以前から可愛がってくれていた、先方からの招待。
何気なしに行ってみたいと言っていた言葉を、先方の人が覚えており今日お誘いがきたのだ。
夜もふけ日本庭園が見える個室で食事を終わらせ、帰宅しようと雑談しながら先方と一緒に廊下を歩いていた。
「あの、赤カブのお漬物とても美味しかったです」
「愛野君、沢山あるなか何でお漬物なのさぁ〜〜はははは」
他愛ない会話の中、前から歩いてくる着物姿の女性とすれ違う。
「明?」
その女性から名前を呼ばれ、明は足を止めて振り返る。
「!?」
60過ぎの、どこか品のある女性。
この料亭のおかみだと言っても、納得するような凛としている風格だった。
明はその女性を目にすると、営業モードの表情がひきつる。
「やっぱり明ね、雰囲気がぜん「すみませんっ、お話することはございませんので。失礼します」あ」
女性の言葉を遮り、明は一礼すると様子を伺っていた先方の男性に「行きましょ」と促してその場を後にする。

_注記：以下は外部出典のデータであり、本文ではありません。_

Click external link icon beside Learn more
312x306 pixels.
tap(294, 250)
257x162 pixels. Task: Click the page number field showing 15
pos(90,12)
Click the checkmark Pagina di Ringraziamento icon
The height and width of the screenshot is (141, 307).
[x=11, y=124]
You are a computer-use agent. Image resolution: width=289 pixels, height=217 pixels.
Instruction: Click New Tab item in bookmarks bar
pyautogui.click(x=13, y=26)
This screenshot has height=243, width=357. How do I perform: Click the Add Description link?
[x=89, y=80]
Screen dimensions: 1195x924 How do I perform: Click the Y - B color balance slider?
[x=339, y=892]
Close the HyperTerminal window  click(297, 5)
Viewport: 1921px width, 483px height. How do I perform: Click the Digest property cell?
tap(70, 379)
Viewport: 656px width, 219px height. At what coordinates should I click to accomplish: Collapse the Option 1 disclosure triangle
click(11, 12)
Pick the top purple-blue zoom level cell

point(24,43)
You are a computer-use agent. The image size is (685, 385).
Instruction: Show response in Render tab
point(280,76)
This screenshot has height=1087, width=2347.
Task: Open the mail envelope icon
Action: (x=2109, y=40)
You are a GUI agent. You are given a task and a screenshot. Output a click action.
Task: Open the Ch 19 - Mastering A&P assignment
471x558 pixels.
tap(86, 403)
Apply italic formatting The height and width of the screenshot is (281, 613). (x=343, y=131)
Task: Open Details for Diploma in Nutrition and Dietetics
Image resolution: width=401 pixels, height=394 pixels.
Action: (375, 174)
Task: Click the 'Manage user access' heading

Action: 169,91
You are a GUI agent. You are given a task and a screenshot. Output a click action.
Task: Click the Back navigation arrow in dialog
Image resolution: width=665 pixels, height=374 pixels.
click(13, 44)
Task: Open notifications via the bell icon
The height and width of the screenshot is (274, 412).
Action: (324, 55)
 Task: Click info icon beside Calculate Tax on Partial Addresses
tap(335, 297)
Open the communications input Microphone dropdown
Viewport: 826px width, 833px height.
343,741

先方さんに「大丈夫なのかい?」と心配される中、明はいつもの営業モードで問題ないと装う。
だが内心は穏やかではない。
二度と会うことも無いだろうと思い、その存在すら忘れていた。
そしてこの銀座近間は、彼女がよく好んで行く店が多くあったと今更ながら思い出す。
「それじゃ、また連絡するよ」
「本当に有難う御座います。近々御社にも顔を出させて頂きますので」
料亭の前で、先方さんが乗り込んだタクシーが見えなくなるまで見送る。
そしてその場からさっさと離れようとした時、腕を掴まれた。
「明、待ちなさい」
「っ何っ!?」
女性は明の顔を見上げて、懐かしげに微笑む。
「大きくなって・・・あの時よりも翔子にそっくりだわ。この料亭を接待で使用するなんて、よほどの大企業に勤めてるのでしょ?心に決めた人もまだ居ないんでしょ?」
「やめろ!!!さっそく値踏みかよ!跡取りなら、雅が居ただろうがよ!」
「止めなさい・・・あんなの息子じゃ「息子だよ!!あんたの血が流れてる、れっきとした息子だ!」ちゃんとした会社に勤めてるのに、口の悪さは変わらないのね」
「そういうあんたも変わってねぇ〜じゃね〜か。金輪際、街で見かけても話し掛けるな!クソババぁ」
女性の腕を振り払い、明は怒り心頭でその場を離れる。
二度と会いたくなかった人、雅の母親であり、明の祖母。
あの事件で、明を信じずに家の名誉のために太郎と明を追い出した。
今後一切、倖田家に関わるなと言っておきながら・・・・・・跡取りが居ない今、明にすり寄ってこようとする振る舞いに嫌気がさす。
倖田ではなく、愛野として生活していてすっかり忘れていた事。
世界で1番嫌いな存在のせいで、豪華な料理の味もすっかり忘れてしまった。